I really don't know how to proceed further

Either don't use finite precision floating point (use fixed or arbitrary precision), or don't require the results of calculations to be exact.

Answer 2

Your problem is that neither 1.1, nor 6.6 are representable exactly in binary floating point. So when you type

double l = 1.1;
double x = 6.6;

you get 2 numbers stored in l and in x, which are slightly different than 1.1 and 6.6. After that, int segmentId = (int) floor(x/l); determines the correct segment for those slightly different numbers, but not for the original numbers.

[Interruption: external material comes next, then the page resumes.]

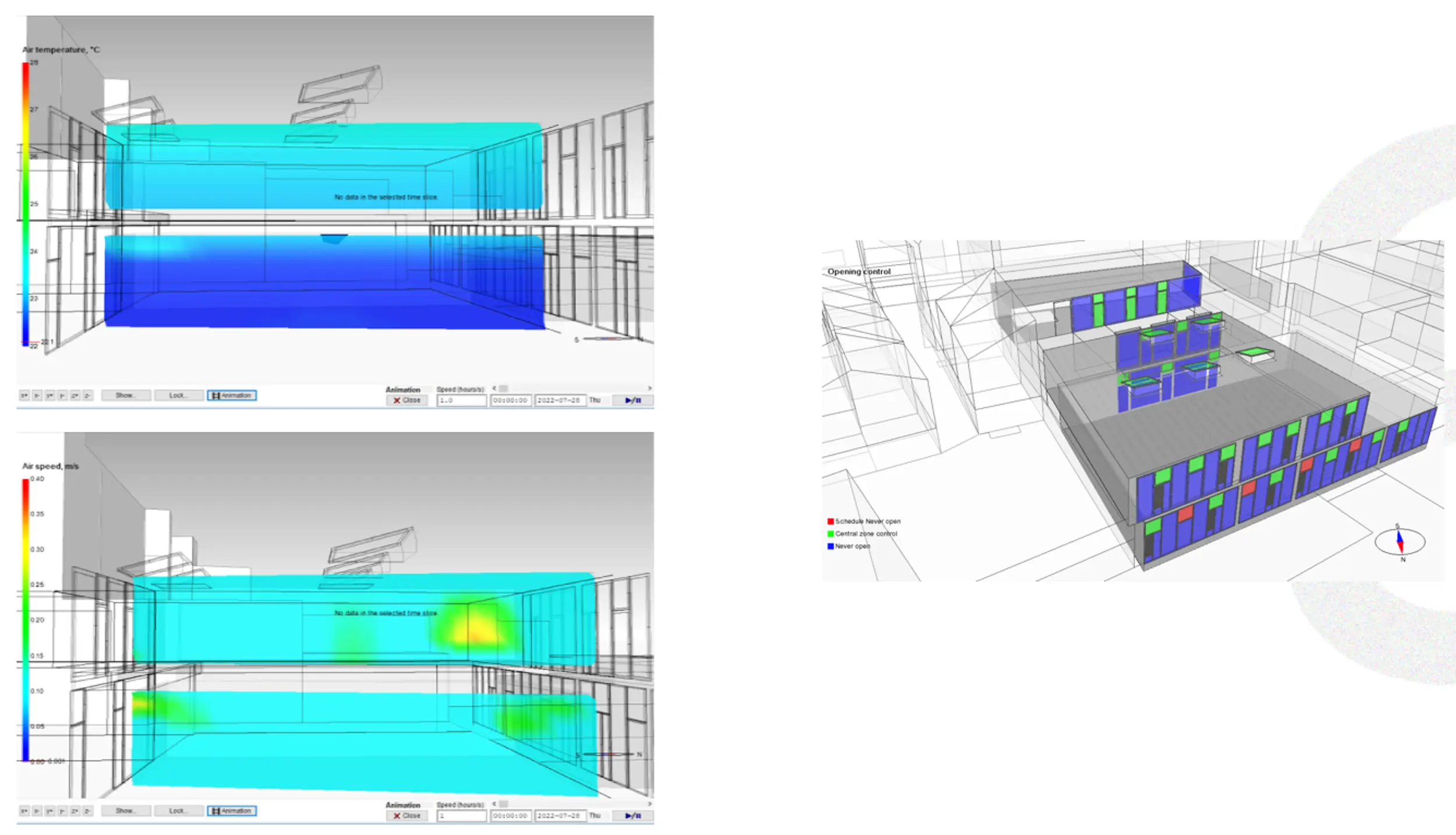Click z+ view button in temperature panel

pyautogui.click(x=75, y=396)
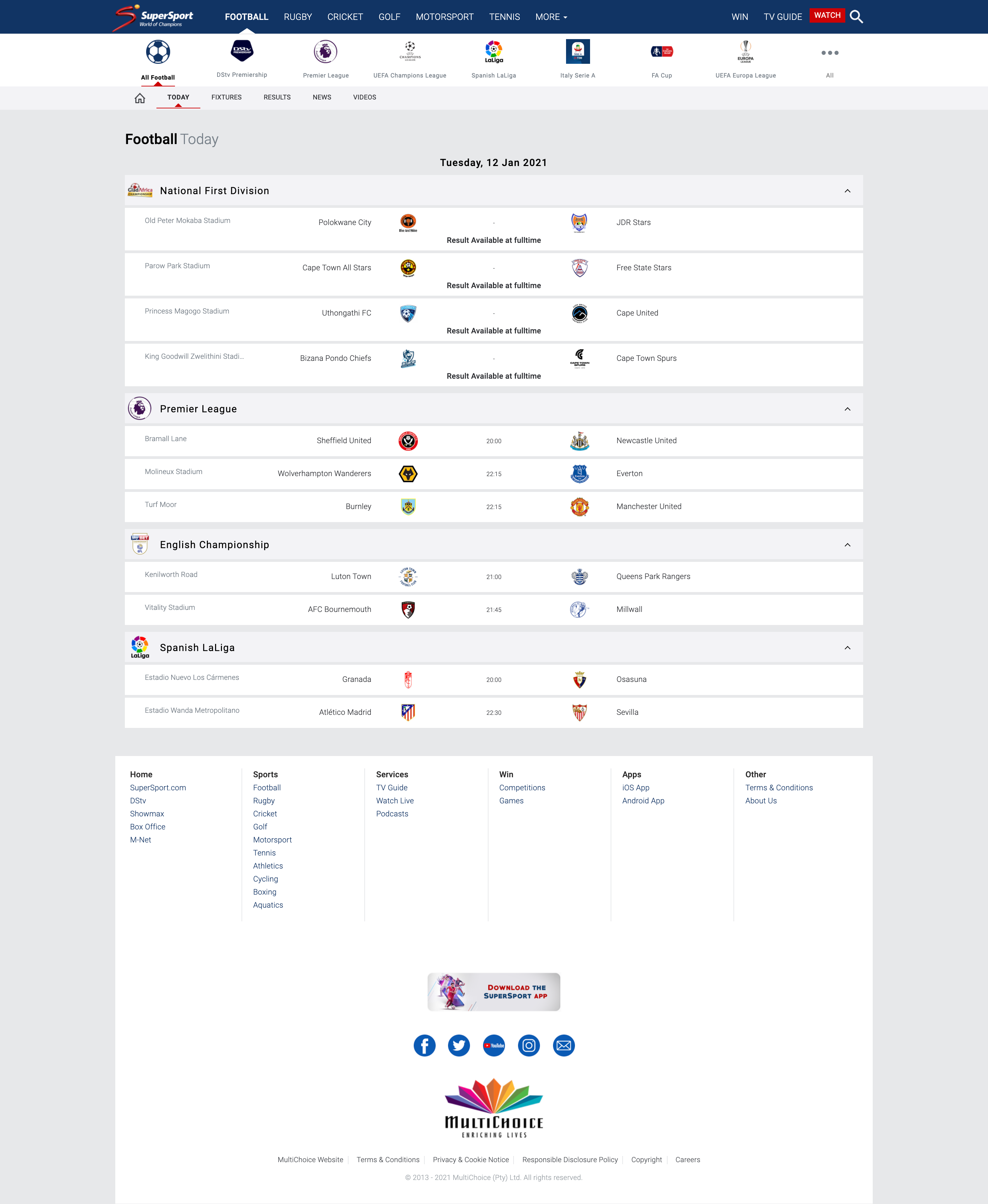988x1204 pixels.
Task: Collapse the Spanish LaLiga section
Action: (x=847, y=648)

You can solve this problem by using a decimal floating point data type instead of binary. You can check C++ decimal data types and Exact decimal datatype for C++? for the libraries, or implement the decimal data type yourself.

But still the problem will remain for numbers, which are not representable in finite decimal floating point, such as 1/3 (circulating fraction), sqrt(2) (irrational), pi (transcendental), etc.

Answer 3

What precision does your solution require? There can always be a problem with marginal values for given segment, cause they are most likely unrepresentable. I think adding a very small epsilon in this case could help. However it may fail in other case.

Answer 4

Just in case u don't specifically want an O(1) answer you can go for the O(logn) answer by just doing a binary search on the segments.

Answer 5

Check the segments again after the division.

bool inSegment(double x, double l, double segment)
{
    return (x >= l*(segment-1)) && (x < l*segment);
}

int segmentId;
double segment = floor(x/l);

if (inSegment(x, l, segment-1))
    segmentId = segment - 1;
else if (inSegment(x, l, segment))
    segmentId = segment;
else if (inSegment(x, l, segment+1))
    segmentId = segment + 1;
else
    printf("Something wrong happened\n");

Or use an epsilon and round the value up if the value is close enough to an integer above.